Other election experts say that it’s harder for House Republicans to build a personal brand on opposing Trump like Republican senators, such as Maine Senator Susan Collins, whose political office has clearly survived those positions, which is why the vote was significant.
“It’s harder for House members to define their own brand so they really are tied to the leader of their party, whoever the current president of their party is. For Republicans in Congress, I think this ACA vote was the first big test of whether Republicans would break with him, and I think it’s significant that we saw 17 Republicans vote for the subsidy extension,” Covey said.
It may be hard to sell a nuanced message on why they voted this way, both in the primary and the general election; however, this may be the reason some vulnerable Republicans, such as Evans, chose to vote against it anyway.

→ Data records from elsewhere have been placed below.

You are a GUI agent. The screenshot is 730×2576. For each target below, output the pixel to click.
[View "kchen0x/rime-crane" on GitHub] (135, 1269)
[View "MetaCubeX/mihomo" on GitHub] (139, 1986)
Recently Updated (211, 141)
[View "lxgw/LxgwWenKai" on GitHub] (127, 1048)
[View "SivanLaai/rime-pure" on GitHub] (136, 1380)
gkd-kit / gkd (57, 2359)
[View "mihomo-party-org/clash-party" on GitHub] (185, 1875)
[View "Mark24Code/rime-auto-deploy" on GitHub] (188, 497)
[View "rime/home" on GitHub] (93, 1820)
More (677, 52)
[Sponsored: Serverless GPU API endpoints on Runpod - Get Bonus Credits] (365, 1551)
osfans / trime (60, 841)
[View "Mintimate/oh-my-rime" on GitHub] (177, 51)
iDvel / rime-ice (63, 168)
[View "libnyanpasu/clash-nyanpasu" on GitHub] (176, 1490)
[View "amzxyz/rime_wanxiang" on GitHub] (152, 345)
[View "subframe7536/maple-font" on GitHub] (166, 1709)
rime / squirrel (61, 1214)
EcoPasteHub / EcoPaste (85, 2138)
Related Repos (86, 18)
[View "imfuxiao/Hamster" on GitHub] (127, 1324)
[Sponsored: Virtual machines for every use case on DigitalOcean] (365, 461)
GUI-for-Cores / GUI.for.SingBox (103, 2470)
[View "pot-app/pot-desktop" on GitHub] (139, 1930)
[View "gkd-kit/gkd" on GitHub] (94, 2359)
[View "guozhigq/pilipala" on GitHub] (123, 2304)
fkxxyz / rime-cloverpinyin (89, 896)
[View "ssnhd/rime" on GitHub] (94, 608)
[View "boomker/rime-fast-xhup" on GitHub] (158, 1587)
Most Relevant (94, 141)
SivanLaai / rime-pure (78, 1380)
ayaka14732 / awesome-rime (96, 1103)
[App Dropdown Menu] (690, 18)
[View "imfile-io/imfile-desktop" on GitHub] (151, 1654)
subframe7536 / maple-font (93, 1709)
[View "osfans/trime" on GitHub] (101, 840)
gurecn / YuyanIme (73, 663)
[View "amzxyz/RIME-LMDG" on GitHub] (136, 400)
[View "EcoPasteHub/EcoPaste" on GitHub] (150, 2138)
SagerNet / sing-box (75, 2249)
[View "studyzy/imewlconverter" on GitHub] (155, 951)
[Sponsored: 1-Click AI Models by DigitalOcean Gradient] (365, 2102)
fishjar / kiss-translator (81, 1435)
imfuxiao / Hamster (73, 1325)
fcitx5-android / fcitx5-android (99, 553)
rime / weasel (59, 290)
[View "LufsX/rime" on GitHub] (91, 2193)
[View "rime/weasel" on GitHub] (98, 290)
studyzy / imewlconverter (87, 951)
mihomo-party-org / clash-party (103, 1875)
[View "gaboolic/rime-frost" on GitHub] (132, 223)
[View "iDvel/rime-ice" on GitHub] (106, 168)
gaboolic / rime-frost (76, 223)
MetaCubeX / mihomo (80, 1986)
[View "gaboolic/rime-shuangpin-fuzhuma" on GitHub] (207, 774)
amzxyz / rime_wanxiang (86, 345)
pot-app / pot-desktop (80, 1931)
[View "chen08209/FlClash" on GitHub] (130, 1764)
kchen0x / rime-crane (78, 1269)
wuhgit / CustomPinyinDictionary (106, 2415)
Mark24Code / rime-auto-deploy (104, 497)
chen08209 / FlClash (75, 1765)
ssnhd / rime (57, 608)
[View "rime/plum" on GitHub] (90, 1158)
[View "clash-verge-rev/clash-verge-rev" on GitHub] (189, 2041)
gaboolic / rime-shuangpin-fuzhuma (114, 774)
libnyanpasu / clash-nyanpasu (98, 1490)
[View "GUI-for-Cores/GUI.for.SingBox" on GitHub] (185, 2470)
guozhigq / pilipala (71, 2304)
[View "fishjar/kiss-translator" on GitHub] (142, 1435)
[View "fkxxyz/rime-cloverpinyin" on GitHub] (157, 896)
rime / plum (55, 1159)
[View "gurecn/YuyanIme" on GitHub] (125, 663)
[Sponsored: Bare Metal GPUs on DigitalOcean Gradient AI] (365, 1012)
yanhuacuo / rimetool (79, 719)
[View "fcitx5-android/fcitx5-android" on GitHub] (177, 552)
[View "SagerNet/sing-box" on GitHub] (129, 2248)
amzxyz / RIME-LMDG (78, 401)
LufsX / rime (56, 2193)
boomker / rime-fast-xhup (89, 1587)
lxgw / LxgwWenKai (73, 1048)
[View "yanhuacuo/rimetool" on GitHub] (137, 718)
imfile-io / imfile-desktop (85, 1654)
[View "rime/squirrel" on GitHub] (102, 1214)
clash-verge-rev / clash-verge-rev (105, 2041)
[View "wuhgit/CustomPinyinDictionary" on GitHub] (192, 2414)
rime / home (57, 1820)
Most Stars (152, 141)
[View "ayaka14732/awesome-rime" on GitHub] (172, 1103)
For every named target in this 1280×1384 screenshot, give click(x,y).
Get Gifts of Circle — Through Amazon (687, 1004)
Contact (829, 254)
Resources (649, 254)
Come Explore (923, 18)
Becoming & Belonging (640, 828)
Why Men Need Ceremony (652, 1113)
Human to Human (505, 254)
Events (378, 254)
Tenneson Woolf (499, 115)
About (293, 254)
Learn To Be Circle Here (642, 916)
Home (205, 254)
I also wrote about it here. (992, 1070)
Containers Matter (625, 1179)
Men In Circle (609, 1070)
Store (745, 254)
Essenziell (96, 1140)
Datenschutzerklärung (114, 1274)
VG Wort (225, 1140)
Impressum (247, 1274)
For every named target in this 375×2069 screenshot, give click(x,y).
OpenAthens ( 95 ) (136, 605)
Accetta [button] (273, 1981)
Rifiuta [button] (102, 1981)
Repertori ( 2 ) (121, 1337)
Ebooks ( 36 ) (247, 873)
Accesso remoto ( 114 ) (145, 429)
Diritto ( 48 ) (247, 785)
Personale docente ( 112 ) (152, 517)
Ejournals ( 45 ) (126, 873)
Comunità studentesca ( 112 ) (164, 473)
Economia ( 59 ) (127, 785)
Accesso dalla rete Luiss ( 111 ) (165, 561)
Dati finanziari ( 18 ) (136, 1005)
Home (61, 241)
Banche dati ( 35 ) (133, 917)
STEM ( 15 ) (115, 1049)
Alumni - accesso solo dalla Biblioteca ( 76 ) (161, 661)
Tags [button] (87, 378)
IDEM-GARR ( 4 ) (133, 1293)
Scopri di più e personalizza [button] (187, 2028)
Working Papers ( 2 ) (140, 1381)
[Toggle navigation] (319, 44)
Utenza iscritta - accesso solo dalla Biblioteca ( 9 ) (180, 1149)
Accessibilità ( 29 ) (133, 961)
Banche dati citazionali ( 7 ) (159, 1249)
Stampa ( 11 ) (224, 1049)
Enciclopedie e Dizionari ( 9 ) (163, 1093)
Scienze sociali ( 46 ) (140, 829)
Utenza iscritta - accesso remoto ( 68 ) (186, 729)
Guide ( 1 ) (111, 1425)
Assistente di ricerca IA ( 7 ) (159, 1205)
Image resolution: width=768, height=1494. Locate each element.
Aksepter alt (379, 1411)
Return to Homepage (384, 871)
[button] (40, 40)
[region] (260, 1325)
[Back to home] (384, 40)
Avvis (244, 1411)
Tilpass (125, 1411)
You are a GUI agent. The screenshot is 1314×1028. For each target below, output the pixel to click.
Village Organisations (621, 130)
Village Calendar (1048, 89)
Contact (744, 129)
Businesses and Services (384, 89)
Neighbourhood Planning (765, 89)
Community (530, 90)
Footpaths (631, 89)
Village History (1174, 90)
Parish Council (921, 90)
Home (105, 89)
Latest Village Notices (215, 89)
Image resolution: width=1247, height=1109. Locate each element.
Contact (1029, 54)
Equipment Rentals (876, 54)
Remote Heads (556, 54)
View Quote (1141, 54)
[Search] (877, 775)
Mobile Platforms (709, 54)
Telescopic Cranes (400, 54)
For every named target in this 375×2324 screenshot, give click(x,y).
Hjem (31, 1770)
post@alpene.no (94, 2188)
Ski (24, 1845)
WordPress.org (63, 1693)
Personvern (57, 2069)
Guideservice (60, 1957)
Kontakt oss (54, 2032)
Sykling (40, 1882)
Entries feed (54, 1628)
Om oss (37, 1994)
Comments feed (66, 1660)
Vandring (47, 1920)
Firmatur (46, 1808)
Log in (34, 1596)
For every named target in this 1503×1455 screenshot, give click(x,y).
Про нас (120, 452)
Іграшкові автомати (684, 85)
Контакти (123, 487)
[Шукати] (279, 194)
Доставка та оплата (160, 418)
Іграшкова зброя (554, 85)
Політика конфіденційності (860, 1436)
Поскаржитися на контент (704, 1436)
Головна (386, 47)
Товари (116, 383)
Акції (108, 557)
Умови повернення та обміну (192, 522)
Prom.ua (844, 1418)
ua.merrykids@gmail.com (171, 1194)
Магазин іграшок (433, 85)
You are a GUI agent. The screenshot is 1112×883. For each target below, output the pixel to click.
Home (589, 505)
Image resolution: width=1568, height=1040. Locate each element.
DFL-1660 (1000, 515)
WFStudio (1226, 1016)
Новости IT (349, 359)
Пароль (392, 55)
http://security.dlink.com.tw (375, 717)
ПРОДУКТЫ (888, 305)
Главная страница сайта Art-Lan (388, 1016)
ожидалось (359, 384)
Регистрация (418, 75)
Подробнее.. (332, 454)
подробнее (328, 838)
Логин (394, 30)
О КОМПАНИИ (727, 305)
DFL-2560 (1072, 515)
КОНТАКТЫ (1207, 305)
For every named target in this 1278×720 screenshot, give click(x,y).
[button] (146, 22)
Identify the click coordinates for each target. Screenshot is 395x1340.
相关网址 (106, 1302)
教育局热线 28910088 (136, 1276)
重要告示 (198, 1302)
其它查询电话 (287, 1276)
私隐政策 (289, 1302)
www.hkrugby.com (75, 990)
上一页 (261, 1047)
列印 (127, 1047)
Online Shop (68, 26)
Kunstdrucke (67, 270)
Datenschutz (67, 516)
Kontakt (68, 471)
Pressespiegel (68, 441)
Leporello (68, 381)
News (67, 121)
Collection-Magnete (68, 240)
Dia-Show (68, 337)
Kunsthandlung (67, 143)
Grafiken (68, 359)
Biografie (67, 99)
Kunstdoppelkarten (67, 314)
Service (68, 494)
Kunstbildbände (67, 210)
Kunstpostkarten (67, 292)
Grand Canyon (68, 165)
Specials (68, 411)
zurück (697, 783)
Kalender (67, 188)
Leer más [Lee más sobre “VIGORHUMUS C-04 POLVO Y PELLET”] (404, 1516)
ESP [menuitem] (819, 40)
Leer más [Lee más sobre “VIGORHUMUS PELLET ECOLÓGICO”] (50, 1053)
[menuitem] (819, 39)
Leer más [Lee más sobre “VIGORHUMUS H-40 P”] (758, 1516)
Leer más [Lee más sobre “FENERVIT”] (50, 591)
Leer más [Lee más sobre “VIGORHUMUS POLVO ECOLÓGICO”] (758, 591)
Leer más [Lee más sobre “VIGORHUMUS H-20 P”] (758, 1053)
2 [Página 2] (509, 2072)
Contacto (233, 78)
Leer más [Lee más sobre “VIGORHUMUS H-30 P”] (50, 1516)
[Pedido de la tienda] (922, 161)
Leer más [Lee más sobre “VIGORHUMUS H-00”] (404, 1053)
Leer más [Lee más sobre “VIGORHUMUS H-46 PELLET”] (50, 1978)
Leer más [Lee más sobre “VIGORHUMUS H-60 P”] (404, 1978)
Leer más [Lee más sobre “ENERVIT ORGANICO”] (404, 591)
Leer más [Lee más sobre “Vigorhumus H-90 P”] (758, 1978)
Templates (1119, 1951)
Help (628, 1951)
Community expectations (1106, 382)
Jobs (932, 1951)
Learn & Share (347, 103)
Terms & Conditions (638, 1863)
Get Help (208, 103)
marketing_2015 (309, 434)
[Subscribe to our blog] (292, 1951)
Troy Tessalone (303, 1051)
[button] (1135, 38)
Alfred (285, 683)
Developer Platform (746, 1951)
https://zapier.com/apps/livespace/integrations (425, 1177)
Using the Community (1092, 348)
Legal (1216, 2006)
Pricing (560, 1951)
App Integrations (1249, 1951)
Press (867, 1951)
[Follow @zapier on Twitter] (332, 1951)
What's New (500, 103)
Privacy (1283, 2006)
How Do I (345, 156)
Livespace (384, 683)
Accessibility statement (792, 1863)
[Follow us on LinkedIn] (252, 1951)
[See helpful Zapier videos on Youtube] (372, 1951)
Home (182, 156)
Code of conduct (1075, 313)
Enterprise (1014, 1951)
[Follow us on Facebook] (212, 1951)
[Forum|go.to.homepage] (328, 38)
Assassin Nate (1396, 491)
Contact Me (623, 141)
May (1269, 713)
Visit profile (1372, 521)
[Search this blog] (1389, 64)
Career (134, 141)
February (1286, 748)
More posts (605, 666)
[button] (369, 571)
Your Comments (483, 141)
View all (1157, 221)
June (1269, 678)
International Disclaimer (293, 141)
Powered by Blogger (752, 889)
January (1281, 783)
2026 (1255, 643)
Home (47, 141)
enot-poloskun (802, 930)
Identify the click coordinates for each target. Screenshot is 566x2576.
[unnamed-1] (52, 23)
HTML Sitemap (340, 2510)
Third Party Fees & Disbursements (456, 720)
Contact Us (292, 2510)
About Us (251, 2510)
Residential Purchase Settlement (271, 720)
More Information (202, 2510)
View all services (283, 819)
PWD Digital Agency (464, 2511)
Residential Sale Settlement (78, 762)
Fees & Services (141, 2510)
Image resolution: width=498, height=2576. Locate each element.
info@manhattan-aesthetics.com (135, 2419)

When looking at the Republicans who voted against the subsidies, Covey said Issa and Higgins may be particularly vulnerable in the midterms due to Democratic redistricting efforts to flip Republican seats. But Issa may have a spending advantage in the race due to the fact that he is incredibly wealthy. Covey said Miller-Meeks has sometimes been seen as moderate in her district and ran what she saw as a close primary in 2024, which may explain why she stuck to her party during the vote last week.
She added that Democrats have effectively used Perry’s votes against him in previous election cycles, which may make him more vulnerable during the midterms. Evans’ and Kiggans’ districts did not go as strongly for Trump in 2024 as others, which puts a lot of pressure on their races.
Time will only tell as to whether their votes on a major healthcare issue will impact their races at all during what is expected to be a tough year for House Republicans.
“The members themselves can’t control what the environment is,” Kondik said. “They can only control what kind of campaign they try to run and what their voting record is and it may be that all of these things they try to control can’t change the environment.”